#### [TRY IT]
Check every line of the data below for the word "left". Copy the ones that have it.

(Stored items)
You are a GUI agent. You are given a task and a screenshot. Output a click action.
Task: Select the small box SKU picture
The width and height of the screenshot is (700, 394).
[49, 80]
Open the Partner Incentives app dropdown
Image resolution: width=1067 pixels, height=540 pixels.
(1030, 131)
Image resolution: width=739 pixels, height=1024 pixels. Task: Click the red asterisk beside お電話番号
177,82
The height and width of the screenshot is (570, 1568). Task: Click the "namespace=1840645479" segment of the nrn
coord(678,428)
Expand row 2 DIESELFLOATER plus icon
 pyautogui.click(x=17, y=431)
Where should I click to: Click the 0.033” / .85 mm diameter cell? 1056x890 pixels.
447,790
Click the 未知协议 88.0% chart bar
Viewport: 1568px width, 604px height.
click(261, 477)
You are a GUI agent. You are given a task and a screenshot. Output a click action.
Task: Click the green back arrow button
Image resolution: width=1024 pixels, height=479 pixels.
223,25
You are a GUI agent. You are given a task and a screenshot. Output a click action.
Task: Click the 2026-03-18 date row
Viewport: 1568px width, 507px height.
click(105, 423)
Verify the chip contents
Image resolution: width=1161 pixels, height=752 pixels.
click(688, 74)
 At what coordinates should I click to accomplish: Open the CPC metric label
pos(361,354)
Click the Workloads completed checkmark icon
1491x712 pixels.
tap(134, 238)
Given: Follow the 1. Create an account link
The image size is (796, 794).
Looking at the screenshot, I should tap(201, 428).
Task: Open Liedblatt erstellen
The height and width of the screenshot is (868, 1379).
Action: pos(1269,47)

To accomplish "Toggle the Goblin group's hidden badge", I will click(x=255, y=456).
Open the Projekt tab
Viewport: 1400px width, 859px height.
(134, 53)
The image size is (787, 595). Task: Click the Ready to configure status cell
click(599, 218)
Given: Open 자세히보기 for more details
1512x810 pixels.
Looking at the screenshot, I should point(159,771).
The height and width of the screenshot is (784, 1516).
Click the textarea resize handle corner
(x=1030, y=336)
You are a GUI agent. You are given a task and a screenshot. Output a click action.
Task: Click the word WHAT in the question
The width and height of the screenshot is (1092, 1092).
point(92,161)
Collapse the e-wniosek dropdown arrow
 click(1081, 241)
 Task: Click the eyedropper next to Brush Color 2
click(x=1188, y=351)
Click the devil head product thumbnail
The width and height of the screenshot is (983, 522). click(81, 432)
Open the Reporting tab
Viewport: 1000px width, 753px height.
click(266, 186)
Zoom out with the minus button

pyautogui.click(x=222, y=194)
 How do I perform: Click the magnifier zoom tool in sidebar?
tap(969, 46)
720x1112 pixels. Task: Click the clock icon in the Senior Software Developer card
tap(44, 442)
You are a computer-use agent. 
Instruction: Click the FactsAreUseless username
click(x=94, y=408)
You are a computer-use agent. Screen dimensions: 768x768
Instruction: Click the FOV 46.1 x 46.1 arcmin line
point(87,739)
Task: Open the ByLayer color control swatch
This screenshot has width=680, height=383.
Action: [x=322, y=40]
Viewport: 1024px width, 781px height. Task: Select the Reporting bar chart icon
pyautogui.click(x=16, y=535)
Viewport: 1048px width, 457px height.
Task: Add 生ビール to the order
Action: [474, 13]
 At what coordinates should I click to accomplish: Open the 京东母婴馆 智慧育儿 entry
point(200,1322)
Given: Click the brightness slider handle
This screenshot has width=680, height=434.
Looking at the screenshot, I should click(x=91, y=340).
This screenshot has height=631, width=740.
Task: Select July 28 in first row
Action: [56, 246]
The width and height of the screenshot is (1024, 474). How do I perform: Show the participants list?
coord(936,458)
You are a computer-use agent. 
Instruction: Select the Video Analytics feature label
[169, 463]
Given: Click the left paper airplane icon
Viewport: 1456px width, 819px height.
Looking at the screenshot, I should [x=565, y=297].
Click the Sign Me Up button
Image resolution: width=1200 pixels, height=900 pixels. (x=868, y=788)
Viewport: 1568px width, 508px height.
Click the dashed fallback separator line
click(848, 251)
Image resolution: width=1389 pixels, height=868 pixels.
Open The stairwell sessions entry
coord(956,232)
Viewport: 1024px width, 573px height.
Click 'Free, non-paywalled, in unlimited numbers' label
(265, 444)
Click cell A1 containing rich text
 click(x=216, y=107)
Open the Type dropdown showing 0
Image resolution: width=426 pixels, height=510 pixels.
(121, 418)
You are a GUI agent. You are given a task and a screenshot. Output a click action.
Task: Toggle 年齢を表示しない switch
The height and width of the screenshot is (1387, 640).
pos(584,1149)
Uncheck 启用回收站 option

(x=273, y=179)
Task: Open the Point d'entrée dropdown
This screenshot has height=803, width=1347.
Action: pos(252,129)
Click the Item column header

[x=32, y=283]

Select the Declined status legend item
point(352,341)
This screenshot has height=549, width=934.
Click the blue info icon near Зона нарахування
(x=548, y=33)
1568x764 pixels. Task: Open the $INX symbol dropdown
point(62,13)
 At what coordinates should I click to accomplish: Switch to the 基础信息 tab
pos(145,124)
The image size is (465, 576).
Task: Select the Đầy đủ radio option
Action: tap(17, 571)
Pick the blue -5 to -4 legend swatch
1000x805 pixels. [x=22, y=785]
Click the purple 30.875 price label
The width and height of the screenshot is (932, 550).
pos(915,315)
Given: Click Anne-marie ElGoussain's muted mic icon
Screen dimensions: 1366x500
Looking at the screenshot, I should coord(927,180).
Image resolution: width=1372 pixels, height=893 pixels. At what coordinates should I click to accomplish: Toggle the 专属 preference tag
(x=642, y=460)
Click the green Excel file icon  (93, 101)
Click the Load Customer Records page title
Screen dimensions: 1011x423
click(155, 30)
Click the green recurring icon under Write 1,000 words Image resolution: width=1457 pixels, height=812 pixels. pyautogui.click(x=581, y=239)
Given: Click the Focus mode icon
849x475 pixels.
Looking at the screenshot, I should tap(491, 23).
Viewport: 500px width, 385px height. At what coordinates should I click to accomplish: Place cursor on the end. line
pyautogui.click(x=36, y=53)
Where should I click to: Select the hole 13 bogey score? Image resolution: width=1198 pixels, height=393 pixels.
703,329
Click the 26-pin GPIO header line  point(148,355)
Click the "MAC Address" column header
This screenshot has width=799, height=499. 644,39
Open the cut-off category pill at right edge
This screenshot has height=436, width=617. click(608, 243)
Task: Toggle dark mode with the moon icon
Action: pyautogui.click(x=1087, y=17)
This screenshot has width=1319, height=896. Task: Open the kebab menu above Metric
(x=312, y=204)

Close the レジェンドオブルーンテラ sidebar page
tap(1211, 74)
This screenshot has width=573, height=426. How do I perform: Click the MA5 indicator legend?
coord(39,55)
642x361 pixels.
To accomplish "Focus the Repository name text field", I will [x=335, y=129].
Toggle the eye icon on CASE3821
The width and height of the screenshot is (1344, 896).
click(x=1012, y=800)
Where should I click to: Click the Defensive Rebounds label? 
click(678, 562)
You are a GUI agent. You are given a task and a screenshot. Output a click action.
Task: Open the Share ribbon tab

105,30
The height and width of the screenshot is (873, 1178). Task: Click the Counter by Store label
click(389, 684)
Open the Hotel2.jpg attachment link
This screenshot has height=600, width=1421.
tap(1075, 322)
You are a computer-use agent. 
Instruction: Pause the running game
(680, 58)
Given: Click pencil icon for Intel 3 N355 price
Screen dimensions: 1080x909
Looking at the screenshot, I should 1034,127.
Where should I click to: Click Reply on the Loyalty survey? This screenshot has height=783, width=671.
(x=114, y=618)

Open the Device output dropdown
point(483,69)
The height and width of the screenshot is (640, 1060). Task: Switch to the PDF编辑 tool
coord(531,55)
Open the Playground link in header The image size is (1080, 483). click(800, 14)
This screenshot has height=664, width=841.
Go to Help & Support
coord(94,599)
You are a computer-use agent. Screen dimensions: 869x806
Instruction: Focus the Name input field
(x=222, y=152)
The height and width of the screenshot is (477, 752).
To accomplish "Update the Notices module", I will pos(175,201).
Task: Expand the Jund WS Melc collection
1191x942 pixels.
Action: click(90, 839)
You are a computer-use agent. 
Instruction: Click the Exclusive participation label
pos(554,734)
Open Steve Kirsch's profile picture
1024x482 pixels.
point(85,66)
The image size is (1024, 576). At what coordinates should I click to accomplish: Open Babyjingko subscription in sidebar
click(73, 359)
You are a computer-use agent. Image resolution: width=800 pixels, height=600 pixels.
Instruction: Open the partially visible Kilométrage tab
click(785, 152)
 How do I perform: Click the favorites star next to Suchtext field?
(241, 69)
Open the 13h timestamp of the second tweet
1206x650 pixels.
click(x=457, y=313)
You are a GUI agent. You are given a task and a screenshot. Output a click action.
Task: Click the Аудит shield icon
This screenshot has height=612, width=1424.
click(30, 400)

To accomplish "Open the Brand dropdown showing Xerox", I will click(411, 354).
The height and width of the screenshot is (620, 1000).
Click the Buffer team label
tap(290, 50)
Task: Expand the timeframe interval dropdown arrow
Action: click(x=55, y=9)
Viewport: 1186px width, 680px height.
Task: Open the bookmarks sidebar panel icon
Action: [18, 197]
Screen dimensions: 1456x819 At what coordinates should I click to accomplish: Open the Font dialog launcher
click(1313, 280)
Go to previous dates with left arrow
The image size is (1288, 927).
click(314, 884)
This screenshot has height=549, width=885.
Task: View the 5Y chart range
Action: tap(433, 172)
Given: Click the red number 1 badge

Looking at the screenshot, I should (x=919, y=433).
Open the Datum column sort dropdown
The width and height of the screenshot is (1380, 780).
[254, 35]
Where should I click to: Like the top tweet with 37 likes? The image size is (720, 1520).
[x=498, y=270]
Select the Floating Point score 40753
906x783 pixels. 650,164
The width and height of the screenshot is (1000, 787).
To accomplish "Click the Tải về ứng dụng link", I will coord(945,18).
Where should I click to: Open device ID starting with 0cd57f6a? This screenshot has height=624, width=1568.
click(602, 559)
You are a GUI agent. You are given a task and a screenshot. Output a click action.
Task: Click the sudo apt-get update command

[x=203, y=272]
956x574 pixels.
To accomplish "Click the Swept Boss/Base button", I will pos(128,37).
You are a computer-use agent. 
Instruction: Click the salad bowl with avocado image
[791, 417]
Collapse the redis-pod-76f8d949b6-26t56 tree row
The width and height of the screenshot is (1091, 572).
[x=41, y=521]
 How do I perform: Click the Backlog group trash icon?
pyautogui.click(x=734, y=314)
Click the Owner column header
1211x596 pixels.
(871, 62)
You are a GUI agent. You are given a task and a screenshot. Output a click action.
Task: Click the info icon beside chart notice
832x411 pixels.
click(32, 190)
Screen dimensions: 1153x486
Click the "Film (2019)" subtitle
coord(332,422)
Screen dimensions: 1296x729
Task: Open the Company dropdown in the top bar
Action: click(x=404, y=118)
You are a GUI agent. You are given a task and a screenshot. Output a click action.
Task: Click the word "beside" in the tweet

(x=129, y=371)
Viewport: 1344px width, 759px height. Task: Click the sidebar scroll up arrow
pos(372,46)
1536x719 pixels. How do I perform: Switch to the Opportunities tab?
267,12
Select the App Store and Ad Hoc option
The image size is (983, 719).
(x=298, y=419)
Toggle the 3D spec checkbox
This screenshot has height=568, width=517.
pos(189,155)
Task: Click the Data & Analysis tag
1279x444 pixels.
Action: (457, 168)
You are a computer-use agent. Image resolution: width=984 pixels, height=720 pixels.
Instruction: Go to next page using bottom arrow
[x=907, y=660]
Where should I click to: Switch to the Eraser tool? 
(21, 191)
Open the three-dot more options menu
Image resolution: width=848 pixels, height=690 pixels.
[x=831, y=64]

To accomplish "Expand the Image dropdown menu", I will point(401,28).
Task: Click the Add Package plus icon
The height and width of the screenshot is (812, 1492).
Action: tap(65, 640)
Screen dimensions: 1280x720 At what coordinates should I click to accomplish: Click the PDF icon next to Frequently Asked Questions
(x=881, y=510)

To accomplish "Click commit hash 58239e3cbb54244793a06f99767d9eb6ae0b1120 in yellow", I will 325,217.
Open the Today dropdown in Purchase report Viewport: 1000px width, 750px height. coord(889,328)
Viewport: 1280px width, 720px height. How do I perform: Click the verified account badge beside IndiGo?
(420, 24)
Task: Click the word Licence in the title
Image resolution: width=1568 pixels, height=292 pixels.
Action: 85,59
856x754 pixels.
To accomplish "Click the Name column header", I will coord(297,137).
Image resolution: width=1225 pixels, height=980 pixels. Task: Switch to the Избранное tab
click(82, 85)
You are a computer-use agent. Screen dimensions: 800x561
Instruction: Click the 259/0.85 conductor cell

#### [ANSWER SPACE]
Given: Click the left paper airplane icon
Go to previous dates with left arrow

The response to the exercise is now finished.